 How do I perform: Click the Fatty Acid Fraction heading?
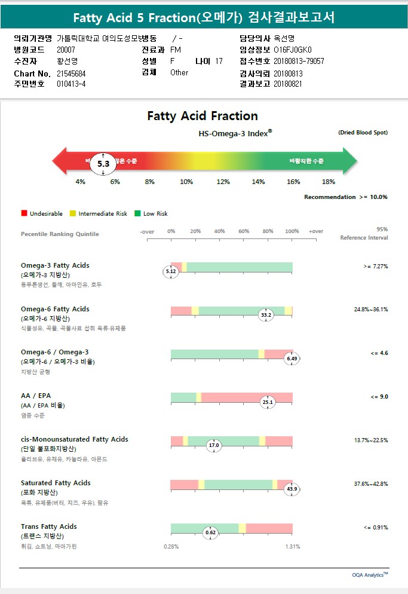click(x=203, y=116)
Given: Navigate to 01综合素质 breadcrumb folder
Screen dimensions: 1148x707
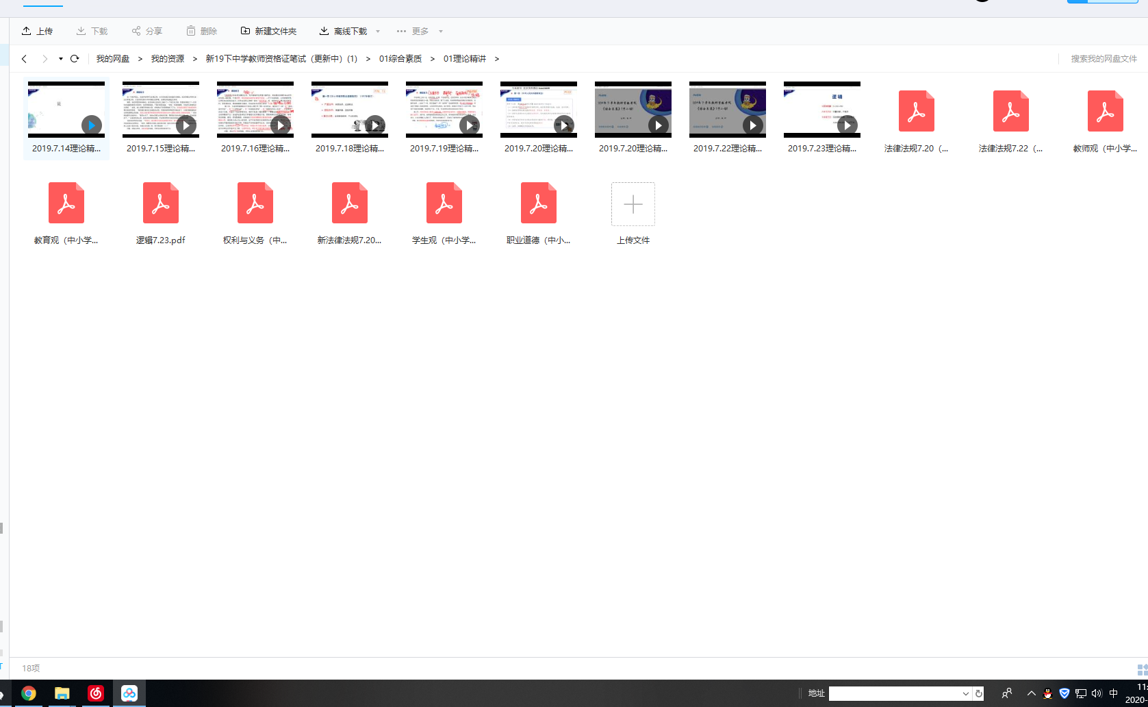Looking at the screenshot, I should (400, 59).
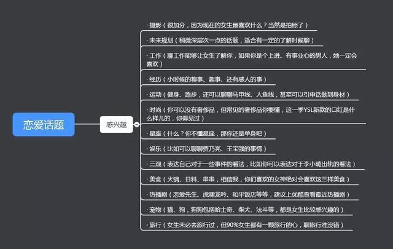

____________________

◆ Problem description ◆
The records above are to be duplicated exactly, pictures left out.

◆ Answer to this problem ◆
 How do I perform: Click the Fatty Acid Fraction heading?
click(x=203, y=116)
Given: Navigate to 01综合素质 breadcrumb folder
Screen dimensions: 1148x707
Looking at the screenshot, I should (400, 59).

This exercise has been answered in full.